Last Great Charge of the Polish Cavalry

The news grew steadily worse. On the evening of September 8, we heard over the radio that the Germans were closing in on Warsaw. We resolved to do our duty, come what might. Most of the time we were hungry, and for a week we had about three hours’ sleep at night. Our poor horses, those beautiful chestnut horses of which we were so proud, could not be unsaddled for days on end. With fodder growing scarce, they were becoming dispirited and vicious, sheer skeletons.

One desire was uppermost in our minds, and we discussed it in our short talks at officers’ roll calls. Should modern warfare depose the cavalry, then we would make a dignified exit after just one more glorious tradition of our cavalry.

Suddenly, on September 9, we received the following order: “To relieve German pressure on Warsaw and to give the capital time to organize its defenses, the Suwalki Brigade will make a diversion on the enemy’s rear, blow up the bridge over the Narew River, near Tykocin, and tear up the railway track between the stations of Rypno and Fastow.” At the officers’ roll call, the tall, gray-haired, taciturn brigade Commander, General Podhorski, told us:

“Gentlemen, we have received an important assignment. We are to sabotage the enemy communications. To execute our task, we must march all night over the field-paths and avoid main highways, and penetrate behind the enemy lines to reach the region of Tykocin.
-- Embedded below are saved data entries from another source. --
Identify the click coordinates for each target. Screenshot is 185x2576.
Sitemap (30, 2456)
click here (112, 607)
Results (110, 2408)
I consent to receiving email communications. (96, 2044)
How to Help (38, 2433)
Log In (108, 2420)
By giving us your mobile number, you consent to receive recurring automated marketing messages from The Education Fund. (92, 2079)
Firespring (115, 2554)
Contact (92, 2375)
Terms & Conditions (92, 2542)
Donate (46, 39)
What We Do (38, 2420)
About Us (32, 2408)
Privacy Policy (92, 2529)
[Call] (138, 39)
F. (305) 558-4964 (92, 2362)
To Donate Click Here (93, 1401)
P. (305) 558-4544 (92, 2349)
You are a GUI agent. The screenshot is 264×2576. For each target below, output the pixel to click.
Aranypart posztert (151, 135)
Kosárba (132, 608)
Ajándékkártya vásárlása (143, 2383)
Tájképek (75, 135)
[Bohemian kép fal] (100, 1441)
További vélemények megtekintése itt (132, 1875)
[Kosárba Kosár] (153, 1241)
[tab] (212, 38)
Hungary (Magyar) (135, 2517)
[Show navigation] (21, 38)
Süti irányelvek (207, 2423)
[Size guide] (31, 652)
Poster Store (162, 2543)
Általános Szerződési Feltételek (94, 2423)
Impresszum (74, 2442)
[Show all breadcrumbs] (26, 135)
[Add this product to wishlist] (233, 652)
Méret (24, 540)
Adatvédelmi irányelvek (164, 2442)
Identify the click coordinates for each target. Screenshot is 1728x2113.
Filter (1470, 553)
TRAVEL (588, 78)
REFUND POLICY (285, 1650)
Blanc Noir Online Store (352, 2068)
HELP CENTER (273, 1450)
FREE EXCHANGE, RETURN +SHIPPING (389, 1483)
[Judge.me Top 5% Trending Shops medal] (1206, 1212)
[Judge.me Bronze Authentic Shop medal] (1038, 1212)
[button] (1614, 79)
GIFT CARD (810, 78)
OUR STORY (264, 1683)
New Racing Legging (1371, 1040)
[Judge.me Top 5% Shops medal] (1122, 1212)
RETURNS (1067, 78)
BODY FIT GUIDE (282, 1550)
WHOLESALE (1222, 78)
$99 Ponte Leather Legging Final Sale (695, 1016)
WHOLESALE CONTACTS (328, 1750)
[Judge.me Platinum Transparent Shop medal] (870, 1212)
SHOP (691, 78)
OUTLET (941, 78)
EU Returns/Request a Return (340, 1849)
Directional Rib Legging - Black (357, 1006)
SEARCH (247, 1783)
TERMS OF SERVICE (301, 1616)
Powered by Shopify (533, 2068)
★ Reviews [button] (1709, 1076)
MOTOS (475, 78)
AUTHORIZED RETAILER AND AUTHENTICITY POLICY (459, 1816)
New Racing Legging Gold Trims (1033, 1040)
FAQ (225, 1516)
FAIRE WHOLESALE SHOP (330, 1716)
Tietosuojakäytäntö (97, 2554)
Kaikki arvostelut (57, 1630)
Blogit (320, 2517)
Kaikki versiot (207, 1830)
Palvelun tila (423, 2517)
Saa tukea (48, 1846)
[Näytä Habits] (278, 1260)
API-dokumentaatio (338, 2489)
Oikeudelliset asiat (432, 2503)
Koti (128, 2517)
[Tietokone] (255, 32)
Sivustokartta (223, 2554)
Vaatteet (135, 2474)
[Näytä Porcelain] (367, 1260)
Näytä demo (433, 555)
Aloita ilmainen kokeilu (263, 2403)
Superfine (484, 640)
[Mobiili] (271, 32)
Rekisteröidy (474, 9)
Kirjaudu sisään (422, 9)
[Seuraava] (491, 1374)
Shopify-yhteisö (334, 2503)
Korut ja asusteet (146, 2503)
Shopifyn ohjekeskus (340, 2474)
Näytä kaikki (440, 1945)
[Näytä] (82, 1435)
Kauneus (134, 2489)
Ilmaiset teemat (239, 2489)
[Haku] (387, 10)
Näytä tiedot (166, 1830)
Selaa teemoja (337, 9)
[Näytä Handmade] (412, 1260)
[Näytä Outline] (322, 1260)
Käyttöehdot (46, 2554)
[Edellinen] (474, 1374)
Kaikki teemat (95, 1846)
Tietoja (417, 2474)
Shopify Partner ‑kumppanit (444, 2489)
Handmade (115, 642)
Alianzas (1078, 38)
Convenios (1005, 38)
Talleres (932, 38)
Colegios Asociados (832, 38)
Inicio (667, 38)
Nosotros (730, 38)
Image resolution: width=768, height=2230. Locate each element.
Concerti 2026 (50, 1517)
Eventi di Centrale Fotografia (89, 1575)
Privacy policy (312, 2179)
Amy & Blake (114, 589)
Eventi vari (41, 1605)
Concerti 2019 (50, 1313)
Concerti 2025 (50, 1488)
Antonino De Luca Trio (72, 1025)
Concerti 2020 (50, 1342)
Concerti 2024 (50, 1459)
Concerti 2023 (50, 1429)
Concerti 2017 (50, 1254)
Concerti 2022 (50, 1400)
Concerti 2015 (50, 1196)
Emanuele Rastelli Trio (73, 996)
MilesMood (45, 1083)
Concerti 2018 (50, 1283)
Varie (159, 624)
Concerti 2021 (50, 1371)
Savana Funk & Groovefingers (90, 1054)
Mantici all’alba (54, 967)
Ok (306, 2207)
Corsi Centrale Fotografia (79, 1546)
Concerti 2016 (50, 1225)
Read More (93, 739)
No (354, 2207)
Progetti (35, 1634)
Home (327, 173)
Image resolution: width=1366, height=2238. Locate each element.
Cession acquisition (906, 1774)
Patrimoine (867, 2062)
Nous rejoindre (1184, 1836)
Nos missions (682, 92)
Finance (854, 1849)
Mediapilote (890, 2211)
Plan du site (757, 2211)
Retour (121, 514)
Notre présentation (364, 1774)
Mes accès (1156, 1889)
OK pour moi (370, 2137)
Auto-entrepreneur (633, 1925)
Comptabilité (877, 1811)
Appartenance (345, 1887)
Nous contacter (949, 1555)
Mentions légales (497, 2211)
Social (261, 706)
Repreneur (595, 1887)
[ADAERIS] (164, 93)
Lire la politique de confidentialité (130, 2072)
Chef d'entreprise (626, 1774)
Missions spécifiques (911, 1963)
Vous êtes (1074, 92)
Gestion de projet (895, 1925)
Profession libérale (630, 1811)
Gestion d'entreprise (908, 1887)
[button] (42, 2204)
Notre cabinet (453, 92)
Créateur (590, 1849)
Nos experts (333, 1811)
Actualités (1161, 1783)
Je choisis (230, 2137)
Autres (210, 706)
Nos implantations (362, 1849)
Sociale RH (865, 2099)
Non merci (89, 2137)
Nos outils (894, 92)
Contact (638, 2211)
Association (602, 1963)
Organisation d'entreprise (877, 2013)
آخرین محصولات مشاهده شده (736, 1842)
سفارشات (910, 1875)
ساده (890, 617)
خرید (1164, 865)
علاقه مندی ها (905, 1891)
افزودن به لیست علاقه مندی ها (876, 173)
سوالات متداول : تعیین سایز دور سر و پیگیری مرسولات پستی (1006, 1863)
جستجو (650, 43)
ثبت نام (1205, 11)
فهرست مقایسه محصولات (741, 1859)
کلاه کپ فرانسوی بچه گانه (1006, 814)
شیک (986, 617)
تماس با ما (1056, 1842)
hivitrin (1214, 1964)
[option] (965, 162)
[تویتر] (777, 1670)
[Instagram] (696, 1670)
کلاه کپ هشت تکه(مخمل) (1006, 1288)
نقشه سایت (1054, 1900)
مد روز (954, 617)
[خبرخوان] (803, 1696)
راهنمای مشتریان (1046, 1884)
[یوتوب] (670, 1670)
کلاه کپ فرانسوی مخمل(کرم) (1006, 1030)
When on the spot, the engineering squadron will proceed with the wrecking jobs as ordered, while the rest of the brigade will act as a covering screen. Once the assignment is executed, we shall head eastward and plunge into the Bialowieza Forest. From then on we shall wage partisan warfare.”

Dead tired though we were, the news electrified us. The order of the brigadier was received with joy by officers and men alike. We felt that finally we would have the chance for action as a body of cavalry in a task for which we had been trained.

On that very day, we made four ambushes against tanks and fought two skirmishes. We had little more than two hours of sleep.

We moved off around 7p.m., after the sun set. Regiment after regiment, squadron after squadron, marched at a trot before our brigadier, a smart, proud, gray-haired veteran of the last war, as he reviewed his decimated, but still brigade. It was a grueling all-night march over broken ground, through thickets and over rugged terrain. We were protected by a dense screen of patrols, but we avoided human settlements, cut across roads, and stuck to the forests and untraveled ground.

On September 9, an early dawn, misty and chilly, found the brigade at the northern edge of the large Zambrow forest, eight to nine miles from the bridge that we had to blow up.

It was almost 6a.m. when the patrols suddenly reported to the brigadier a startling piece of intelligence: a battalion of enemy infantry was marching along the highway between Rypno and Fastow.

Our sentries did not see any patrols, but reported that a column of transport trucks was moving parallel with the infantry. What an unexpected chance!

The brigade commander was hard put for a decision. We were hidden in the woods about a mile and a half from the enemy. The condition for a surprise attack seemed ideal. It was now or never. On the other hand the risk was great. An attack by the entire brigade was bound to betray our purpose.

Moreover, the firepower of a German infantry battalion was superior to that of our brigade. They seemed to have no armor but our patrols might have been mistaken.